Sen. Elizabeth Warren, D-Mass., on Wednesday endorsed the bid of Rep. Keith Ellison, D-Minn., to become the next chairman of the Democratic National Committee, adding to the congressman's early momentum in the race to lead the party.
In a statement, Warren praised Ellison's work in Congress "try to hold Wall Street accountable" and praised his leadership as a co-chairman of the Congressional Progressive Caucus.
"I admire Keith's values, his grit, and his dedication to making this country work not just for some of our kids but for all of them," Warren said in a statement.
Meanwhile, former Maryland governor Martin O'Malley took himself out of the running for the post Wednesday after announcing five days ago that he was taking a "hard look" at it.
"While I'm grateful to the friends who have urged me to consider running for DNC Chair, I will not be seeking our Party's Chairmanship," O'Malley said in a statement.
Ellison and O'Malley, who ended a 2016 presidential bid following a poor showing in the Iowa caucuses, are among several people who have publicly expressed interest in the job since Hillary Clinton's stunning defeat to President-elect Donald Trump last week.

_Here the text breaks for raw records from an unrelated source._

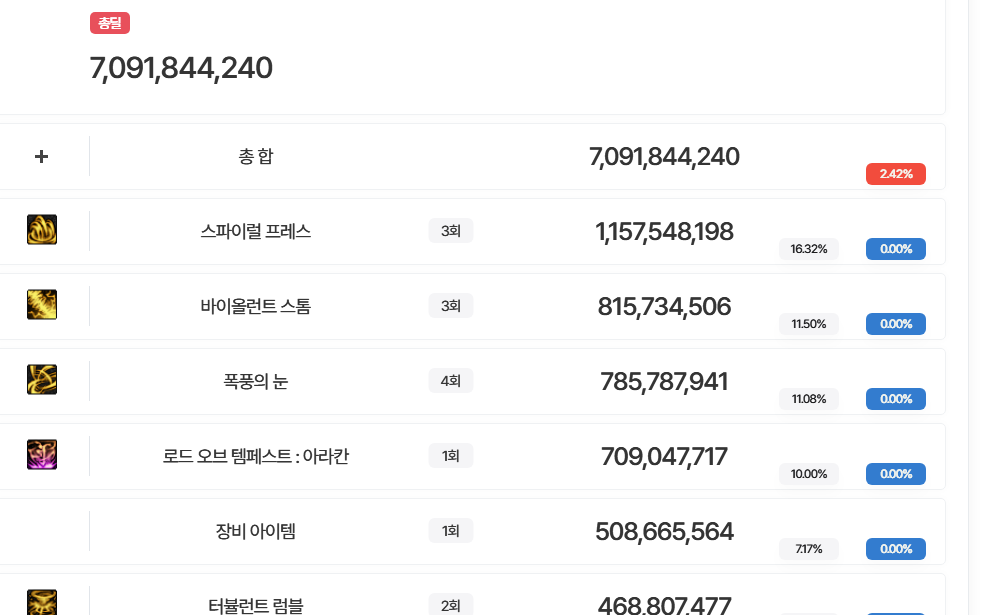
Task: Select the 바이올런트 스톰 skill name
Action: (x=256, y=306)
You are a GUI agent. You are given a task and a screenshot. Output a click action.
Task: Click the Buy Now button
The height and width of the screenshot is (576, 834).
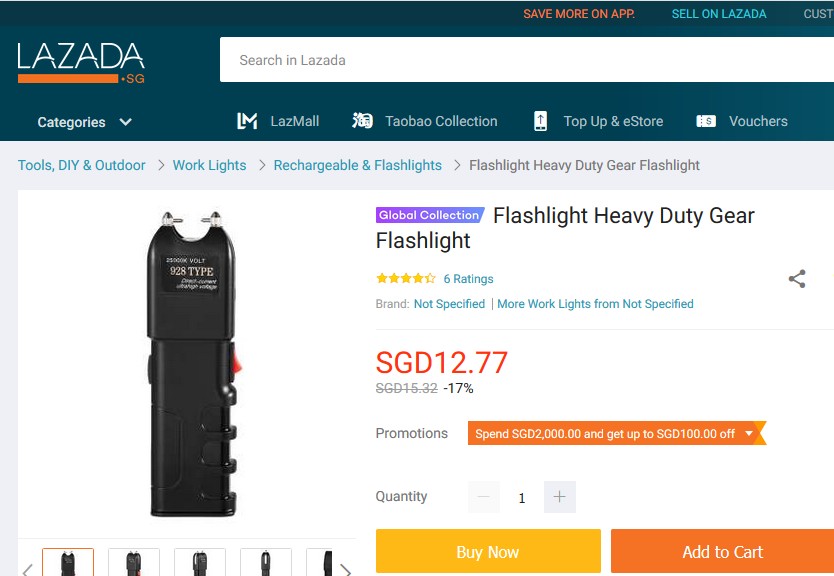(487, 551)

Others eyeing the job include former Vermont governor Howard Dean, South Carolina Democratic Party Chairman Jaime Harrison and the DNC's national finance chairman Henry Muñoz III.
The candidacy of Ellison, D-Minn., who supported Sen. Bernie Sanders, Vt., over Clinton in the Democratic primaries, has generated the most buzz.
Warren's support adds to a list of liberal lawmakers, including Sanders, who have coalesced around Ellison. He has also picked up the support of several others in the party's establishment, including outgoing Senate Minority Leader Harry Reid, D-Nev., and Sen. Charles Schumer, D-N.Y., his likely successor.
The next chairman is scheduled to be picked early next year by DNC members across the country, who may or may not take their cue from elected officials. The party's bylaws call for a chairman to be chosen by March 1 to succeed interim chairwoman Donna Brazile, a longtime Democratic operative who stepped in after Rep. Debbie Wasserman Schultz, Fla., announced her resignation in July.